_Task requirements:_ What you produce should be an exact transcription of the data, minus any pictures.

Input Block Start

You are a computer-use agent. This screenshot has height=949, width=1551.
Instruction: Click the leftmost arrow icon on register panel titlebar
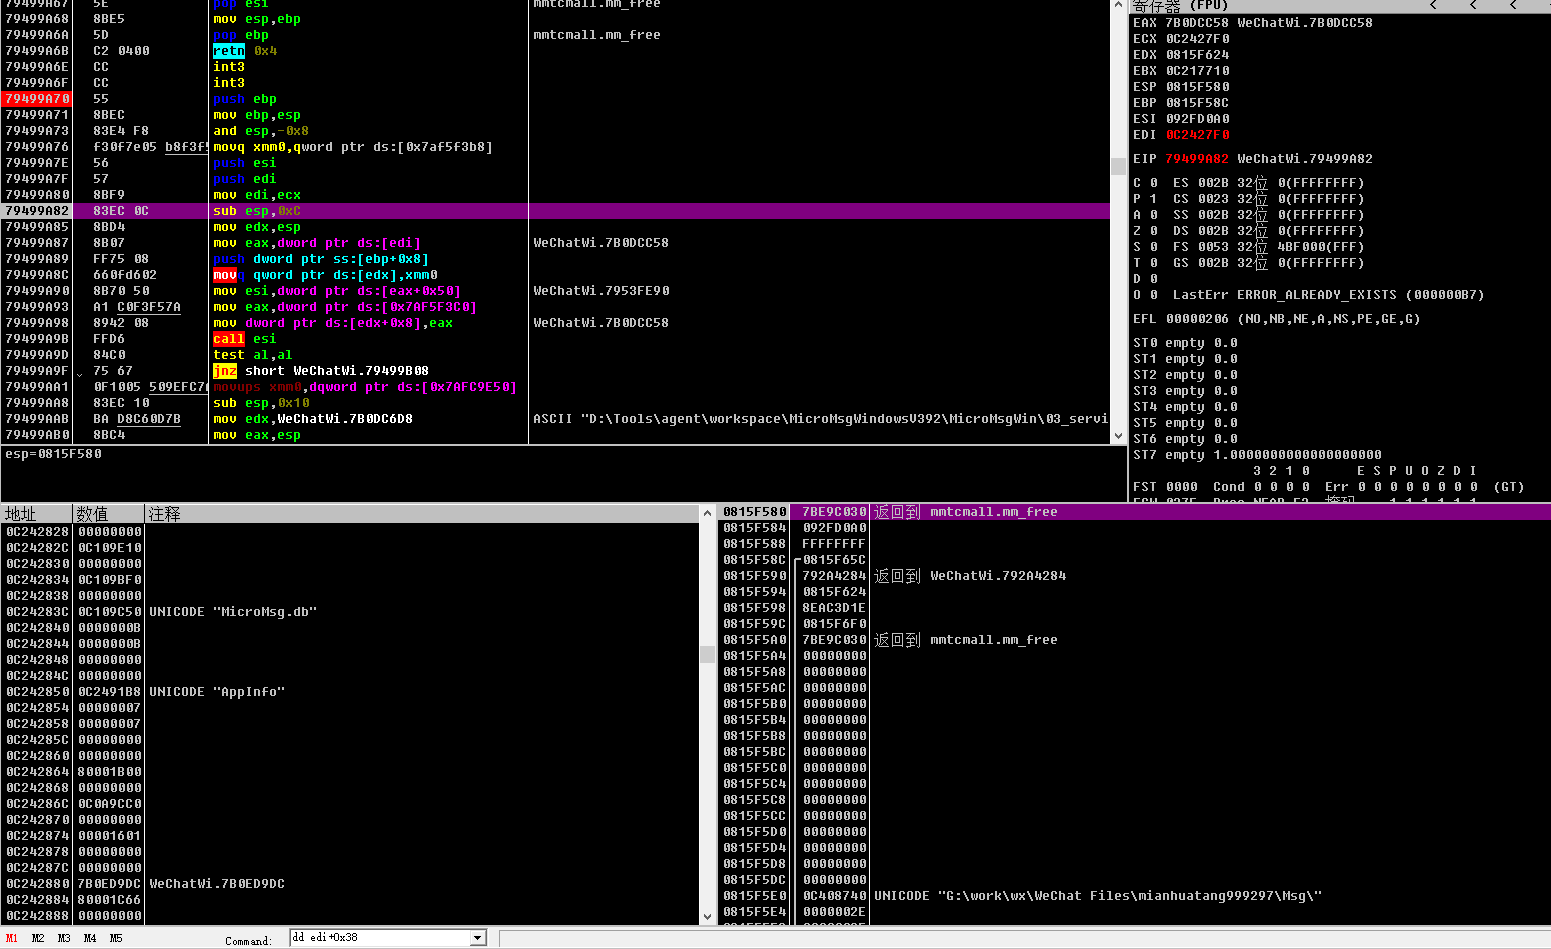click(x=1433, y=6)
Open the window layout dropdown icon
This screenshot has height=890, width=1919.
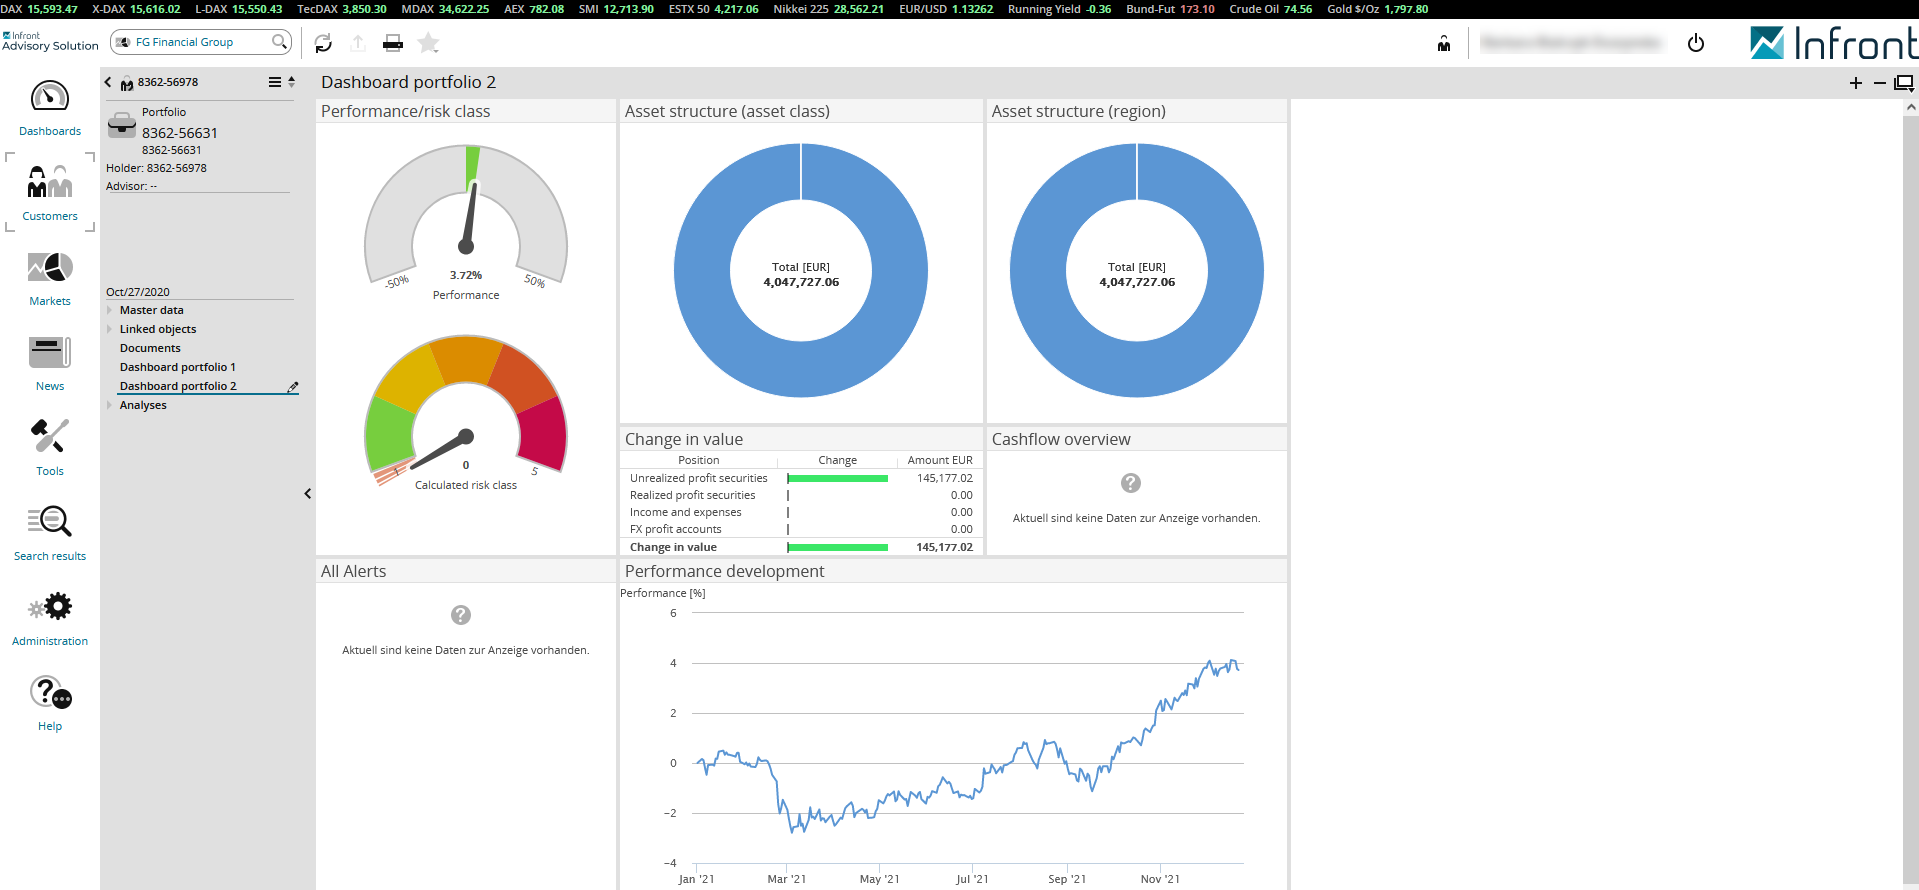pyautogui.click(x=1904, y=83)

Input Block End

_Completed task:_
You are a computer-use agent. This screenshot has height=949, width=1551.
Instruction: Click the leftmost arrow icon on register panel titlebar
click(x=1433, y=6)
Open the window layout dropdown icon
This screenshot has height=890, width=1919.
pyautogui.click(x=1904, y=83)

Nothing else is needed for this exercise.